Setelah merasa sudah mendingan dan sudah tidak mual-mual lagi. Melly dan Jhony bersiap-siap berangkat ke rumah sakit untuk memeriksakan kandungan Melly.
Perhatian Jhony pada istrinya berubah 90 derajat setelah mengetahui kalau Melly sedang mengandung. Itu terlihat dari caranya memperlakukan Melly bak seorang putri kerajaan.
"Sayang biar Baban yang membawa tasmu, Baban takut kamu cape dan tanganmu lecet gara-gara menjinjing tasmu ini," ujar Jhony mengambil tas kecil dari tangan Melly.
"Baban ini sungguh berlebihan, masa menjinjing tas sekecil ini akan membuat Melly kecapean dan tangan sampai lecet si!. Tenanglah, Melly akan menjaga diri dan menjaga bayi kita," ujar Melly sedikit menolak.

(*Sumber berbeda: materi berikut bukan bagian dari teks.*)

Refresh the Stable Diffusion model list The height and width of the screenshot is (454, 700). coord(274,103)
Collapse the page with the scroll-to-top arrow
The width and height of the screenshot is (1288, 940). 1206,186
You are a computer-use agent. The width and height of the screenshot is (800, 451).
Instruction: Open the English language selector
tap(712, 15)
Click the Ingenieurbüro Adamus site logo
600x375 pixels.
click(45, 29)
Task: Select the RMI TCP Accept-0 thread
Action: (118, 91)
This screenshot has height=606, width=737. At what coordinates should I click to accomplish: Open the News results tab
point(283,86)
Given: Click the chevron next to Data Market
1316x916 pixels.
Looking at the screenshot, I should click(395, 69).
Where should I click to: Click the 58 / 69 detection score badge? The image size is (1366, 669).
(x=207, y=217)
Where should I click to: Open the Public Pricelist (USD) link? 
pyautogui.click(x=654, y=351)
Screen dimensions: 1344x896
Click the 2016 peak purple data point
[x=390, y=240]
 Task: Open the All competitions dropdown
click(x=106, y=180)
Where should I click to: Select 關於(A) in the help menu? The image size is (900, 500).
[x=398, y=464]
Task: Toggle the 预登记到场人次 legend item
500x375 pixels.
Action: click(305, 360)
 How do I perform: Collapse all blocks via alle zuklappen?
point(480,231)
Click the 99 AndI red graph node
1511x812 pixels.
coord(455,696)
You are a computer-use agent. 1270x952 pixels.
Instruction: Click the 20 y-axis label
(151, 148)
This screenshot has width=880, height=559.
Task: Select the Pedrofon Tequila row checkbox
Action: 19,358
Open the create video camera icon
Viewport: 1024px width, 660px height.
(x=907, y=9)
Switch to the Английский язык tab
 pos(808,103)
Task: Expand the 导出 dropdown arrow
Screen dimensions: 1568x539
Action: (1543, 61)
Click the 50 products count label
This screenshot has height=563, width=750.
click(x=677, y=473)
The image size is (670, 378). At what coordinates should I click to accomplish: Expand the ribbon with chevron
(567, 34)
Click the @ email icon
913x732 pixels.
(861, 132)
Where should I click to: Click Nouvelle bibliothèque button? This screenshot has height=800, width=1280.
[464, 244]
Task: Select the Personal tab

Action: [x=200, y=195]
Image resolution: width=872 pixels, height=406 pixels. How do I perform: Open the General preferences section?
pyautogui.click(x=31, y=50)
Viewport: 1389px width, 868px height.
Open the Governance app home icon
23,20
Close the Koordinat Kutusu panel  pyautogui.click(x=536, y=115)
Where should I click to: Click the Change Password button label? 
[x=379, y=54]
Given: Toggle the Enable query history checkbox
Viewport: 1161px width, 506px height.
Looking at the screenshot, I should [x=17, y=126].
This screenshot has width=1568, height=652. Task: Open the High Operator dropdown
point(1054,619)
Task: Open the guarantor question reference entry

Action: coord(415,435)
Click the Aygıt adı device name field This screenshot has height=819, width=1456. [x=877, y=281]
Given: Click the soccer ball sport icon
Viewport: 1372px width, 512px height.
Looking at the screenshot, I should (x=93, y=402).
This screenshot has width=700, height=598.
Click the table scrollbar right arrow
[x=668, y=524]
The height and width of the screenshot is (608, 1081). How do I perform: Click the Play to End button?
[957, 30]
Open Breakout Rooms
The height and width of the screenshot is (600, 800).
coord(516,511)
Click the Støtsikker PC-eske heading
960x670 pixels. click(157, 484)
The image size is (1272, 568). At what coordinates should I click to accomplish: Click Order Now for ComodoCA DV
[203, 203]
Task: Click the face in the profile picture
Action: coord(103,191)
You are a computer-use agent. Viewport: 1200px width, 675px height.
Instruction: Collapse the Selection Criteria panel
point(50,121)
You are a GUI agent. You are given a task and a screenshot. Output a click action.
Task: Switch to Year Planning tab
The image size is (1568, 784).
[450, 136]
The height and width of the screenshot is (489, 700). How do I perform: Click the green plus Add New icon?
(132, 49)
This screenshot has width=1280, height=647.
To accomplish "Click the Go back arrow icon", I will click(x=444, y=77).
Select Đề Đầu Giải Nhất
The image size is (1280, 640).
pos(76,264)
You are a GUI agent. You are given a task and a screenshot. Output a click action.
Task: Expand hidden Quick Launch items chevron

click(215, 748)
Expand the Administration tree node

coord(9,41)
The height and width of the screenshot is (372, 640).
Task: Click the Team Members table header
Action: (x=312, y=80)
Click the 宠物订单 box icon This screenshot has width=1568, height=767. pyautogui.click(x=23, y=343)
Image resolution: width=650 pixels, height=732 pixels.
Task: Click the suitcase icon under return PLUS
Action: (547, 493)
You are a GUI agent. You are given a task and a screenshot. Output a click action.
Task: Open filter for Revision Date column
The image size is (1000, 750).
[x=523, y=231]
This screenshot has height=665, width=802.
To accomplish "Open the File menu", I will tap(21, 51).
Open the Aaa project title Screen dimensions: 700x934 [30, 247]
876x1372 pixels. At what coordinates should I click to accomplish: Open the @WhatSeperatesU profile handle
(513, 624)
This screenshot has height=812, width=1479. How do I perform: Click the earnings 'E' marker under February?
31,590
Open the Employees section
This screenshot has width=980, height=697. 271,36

"Kamu ini di bilangi juga, pokoknya mulai saat ini kamu harus menuruti baban. Baban hanya ingin menjadi suami terbaik bagimu dan juga calon Papa yang terbaik bagi calon bayi kita. Paham!," Jhony sedikit memplototkan matanya kearah Melly.
"Baiklah, terserah maumu," Melly mencoba mengalah dari pada terjadi perdebatan lagi.
Keduanyapun melangkah keluar rumah dengan Jhony merangkul tubuh Melly saat berjalan dan menjinjing tas kecil miliknya.